AIM OF THE TASK → In the records below, find the line that contains "1456x819 pixels. Task: Click" and repeat it, along with each line after it, exactly as written.

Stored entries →

----------

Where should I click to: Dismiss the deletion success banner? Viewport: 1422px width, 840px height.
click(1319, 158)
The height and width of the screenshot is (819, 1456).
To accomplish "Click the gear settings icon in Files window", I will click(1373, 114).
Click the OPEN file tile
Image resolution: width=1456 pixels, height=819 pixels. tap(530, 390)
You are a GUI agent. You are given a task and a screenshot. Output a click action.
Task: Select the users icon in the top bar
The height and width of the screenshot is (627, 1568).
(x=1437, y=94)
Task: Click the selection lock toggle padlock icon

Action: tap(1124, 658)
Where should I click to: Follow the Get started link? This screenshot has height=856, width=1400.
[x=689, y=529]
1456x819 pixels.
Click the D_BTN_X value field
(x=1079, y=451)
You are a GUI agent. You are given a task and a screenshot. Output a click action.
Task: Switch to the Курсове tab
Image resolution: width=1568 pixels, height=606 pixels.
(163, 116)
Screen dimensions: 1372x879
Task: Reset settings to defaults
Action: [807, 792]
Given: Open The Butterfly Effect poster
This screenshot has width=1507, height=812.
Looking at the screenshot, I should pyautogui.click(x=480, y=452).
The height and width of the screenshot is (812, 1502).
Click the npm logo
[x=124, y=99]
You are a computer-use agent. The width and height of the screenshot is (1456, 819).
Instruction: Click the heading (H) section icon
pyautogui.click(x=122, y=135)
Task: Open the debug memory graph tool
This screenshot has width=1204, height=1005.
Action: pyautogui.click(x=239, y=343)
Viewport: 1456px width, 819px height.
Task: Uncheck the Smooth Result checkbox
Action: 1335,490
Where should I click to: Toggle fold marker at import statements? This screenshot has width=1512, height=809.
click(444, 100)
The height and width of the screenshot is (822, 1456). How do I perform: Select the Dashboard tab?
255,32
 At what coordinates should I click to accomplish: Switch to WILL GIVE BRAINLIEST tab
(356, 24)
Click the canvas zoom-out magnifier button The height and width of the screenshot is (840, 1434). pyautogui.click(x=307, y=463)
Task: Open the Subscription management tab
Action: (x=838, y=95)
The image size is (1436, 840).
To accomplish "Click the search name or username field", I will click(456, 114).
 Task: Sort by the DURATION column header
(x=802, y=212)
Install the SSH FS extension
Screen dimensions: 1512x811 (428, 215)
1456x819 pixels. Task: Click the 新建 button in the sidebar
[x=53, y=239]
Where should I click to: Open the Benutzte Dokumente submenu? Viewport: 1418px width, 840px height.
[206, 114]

----------

WRITTEN REPLY →
1456x819 pixels. Task: Click the 新建 button in the sidebar
[x=53, y=239]
Where should I click to: Open the Benutzte Dokumente submenu? Viewport: 1418px width, 840px height.
[206, 114]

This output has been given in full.